Closed Bug 515403 Opened 10 years ago Closed 10 years ago

The bug order (js_FinishRuntimeScriptState --> js_{Mark,Sweep}ScriptFilenames) can still occur and cause crash with the fix in bug 133773 and 477021

Categories

(Core :: JavaScript Engine, defect, P2, critical)

All
Linux
defect

Tracking

()

RESOLVED FIXED
Tracking Status
status1.9.2 --- beta3-fixed

People

(Reporter: hc2428, Assigned: igor)

Details

(Whiteboard: [ccbr] fixed-in-tracemonkey)

Attachments

(4 files, 1 obsolete file)

User-Agent:       Mozilla/4.0 (compatible; MSIE 7.0; Windows NT 6.0; Maxthon; SLCC1; .NET CLR 2.0.50727; Media Center PC 5.0; .NET CLR 1.1.4322; InfoPath.2; MS-RTC LM 8; CIBA; .NET CLR 3.5.30729; .NET CLR 3.0.30618)
Build Identifier: The bug order (js_FinishRuntimeScriptState --> js_SweepScriptFilenames) can still occur and cause crash

Dear developers:
    I am investigating the bug order (js_FinishRuntimeScriptState --> js_SweepScriptFilenames) in latest javascript code in hg repository. In this bug order, js_FinishRuntimeScriptState will destroy a hash table, then js_SweepScriptFilenames will access this table, causing a crash. I have used sempahores to successfully enforce a feasible schedule in latest source code to prove that this bug order can still happen.
    
    Although this bug can be hidden by another fix for another bug 131246 (the fix for this bug is adding NULL check at js_{Mark,Sweep}AtomState), this bug order is very dangerous. In the past 7 years (starting from the bug 133773 at 2002), developers have tried some ordering mechanisms like js_WaitForGC to avoid this bug order, but failed.

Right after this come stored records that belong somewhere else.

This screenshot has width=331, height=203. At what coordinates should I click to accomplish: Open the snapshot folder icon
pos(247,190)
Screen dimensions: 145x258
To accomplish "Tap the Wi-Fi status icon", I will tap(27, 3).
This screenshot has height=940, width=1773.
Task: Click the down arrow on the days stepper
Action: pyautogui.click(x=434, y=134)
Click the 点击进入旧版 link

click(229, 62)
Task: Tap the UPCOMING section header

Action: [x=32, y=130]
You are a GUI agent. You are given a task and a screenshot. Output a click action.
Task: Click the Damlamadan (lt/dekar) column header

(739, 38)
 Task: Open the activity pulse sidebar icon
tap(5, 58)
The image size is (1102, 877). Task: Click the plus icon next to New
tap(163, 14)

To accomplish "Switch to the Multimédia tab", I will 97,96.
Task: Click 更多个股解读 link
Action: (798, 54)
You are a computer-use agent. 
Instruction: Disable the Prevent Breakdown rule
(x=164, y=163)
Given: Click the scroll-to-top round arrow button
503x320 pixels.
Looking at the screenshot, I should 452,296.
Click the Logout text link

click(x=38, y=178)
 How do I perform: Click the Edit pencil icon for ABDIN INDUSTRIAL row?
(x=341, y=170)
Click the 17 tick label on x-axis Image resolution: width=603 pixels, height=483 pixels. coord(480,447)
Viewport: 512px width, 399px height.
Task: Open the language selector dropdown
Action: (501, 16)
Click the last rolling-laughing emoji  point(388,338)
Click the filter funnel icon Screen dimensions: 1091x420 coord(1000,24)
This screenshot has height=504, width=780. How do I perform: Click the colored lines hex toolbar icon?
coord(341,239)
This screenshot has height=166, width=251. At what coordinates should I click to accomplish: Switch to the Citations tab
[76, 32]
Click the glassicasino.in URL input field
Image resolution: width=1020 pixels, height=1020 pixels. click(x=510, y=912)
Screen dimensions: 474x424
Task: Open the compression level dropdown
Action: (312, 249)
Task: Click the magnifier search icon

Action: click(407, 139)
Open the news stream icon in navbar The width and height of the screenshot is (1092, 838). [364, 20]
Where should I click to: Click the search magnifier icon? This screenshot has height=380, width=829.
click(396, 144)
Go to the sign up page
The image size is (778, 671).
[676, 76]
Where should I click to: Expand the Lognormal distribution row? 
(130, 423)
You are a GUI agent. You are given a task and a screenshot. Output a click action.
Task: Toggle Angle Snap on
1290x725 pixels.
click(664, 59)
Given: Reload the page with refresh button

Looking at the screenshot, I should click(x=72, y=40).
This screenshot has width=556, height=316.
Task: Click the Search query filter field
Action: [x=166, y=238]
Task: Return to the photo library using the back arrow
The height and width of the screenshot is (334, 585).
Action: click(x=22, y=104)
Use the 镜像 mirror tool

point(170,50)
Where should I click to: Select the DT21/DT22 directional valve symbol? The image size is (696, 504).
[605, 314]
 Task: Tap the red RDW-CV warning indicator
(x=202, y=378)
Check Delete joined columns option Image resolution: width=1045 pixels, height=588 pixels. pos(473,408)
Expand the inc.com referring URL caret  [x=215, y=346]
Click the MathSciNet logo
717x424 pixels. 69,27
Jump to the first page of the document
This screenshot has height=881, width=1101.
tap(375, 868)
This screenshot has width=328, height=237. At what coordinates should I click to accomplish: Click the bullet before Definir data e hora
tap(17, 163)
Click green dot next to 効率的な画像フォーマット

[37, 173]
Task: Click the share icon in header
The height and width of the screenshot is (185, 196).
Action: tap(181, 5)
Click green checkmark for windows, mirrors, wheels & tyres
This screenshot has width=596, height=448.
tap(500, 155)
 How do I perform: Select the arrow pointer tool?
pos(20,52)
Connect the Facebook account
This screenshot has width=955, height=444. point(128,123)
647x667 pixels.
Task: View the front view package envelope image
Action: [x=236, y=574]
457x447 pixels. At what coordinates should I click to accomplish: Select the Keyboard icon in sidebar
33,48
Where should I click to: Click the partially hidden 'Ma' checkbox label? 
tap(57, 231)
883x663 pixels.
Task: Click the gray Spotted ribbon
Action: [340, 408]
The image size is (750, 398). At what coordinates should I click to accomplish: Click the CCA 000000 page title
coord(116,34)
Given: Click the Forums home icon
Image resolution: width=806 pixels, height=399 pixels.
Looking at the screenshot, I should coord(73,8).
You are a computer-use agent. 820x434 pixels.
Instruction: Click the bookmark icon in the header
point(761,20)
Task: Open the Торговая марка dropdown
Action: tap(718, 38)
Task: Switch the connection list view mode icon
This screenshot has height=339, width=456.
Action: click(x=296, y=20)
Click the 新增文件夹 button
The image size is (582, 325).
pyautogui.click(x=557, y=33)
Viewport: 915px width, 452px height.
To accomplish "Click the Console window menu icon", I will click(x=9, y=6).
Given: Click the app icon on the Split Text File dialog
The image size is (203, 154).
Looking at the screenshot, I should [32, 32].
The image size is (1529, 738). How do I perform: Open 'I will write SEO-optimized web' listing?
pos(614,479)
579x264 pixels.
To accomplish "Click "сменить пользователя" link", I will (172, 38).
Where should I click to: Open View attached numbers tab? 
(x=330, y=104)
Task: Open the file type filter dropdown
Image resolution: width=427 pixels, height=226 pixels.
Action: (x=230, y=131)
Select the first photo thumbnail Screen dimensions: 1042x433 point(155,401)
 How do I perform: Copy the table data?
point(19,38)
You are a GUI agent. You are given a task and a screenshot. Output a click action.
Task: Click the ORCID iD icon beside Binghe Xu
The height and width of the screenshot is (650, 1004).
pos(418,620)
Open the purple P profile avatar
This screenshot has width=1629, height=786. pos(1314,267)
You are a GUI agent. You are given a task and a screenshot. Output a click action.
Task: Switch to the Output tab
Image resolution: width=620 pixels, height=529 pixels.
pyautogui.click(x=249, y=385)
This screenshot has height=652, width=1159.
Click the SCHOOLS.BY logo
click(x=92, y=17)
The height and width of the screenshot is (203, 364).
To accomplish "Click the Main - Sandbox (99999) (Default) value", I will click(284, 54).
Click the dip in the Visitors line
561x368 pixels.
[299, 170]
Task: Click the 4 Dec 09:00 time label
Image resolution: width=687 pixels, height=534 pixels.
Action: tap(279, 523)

    The corresponding bug order in old code (js-1.5) is (js_FreeAtomState --> js_{Mark,Sweep}AtomState). Regarding the fixes in bug 133773, my schedule can cause a crash (please refer to the 133773 and 477021 bug pages for more details), because the NULL check at js_{Mark,Sweep}AtomState has not been deployed when bug 133773 is being fixed. This means that the fix in bug 133773 actually can not fix 133773, and a crash can still occur after the patches in 133773 are added.

    Since I am using semaphores, this bug can happen at each execution.

Reproducible: Always

Steps to Reproduce:
1. Add my patch to latest js source code in hg repository.
2. Run my simple testcase (just start two threads and only two threads).
3. Bug occur.
Actual Results:  
Below is my output, which shows js_FinishRuntimeScriptState is called in one thread, and then js_{Mark,Sweep}ScriptFilenames is called in another thread:

---------------------------------------------------------------------------
DestroyContext tid -1220404336 in critical region, js_ContextNum 2
Tid -1220404336 sets -1220404336 to sem 1 tid1
Tid -1220404336 sets -1220404336 to sem 2 tid2
Tid -1220404336 js_WaitForGC in js_DestroyContext
enter js_GC tid -1220404336, rt state 2, gcLevel 0
Tid -1220404336 post on sem 1
Tid -1220404336 wait on sem 2
DestroyContext tid -1229329520 in critical region, js_ContextNum 1
Tid -1229329520 sets -1229329520 to sem 1 tid2
Tid -1229329520 sets -1229329520 to sem 2 tid1
Tid -1229329520 wait on sem 1
Tid -1229329520 wakes up on sem 1
Tid -1229329520 js_WaitForGC in js_DestroyContext
enter js_GC tid -1229329520, rt state 3, gcLevel 0
Tid -1229329520 js_MarkScriptFilenames
Tid -1229329520 destroy js_FinishRuntimeScriptState
Tid -1229329520 post on sem 2
Tid -1220404336 wakes up on sem 2
Tid -1220404336 js_MarkScriptFilenames
Tid -1220404336 js_MarkScriptFilenames NUUUUUUUL, will CRASH without the scriptFilenameTable check! 0
Tid -1220404336 js_SweepScriptFilenames NUUUUUUUL, will CRASH without the scriptFilenameTable check!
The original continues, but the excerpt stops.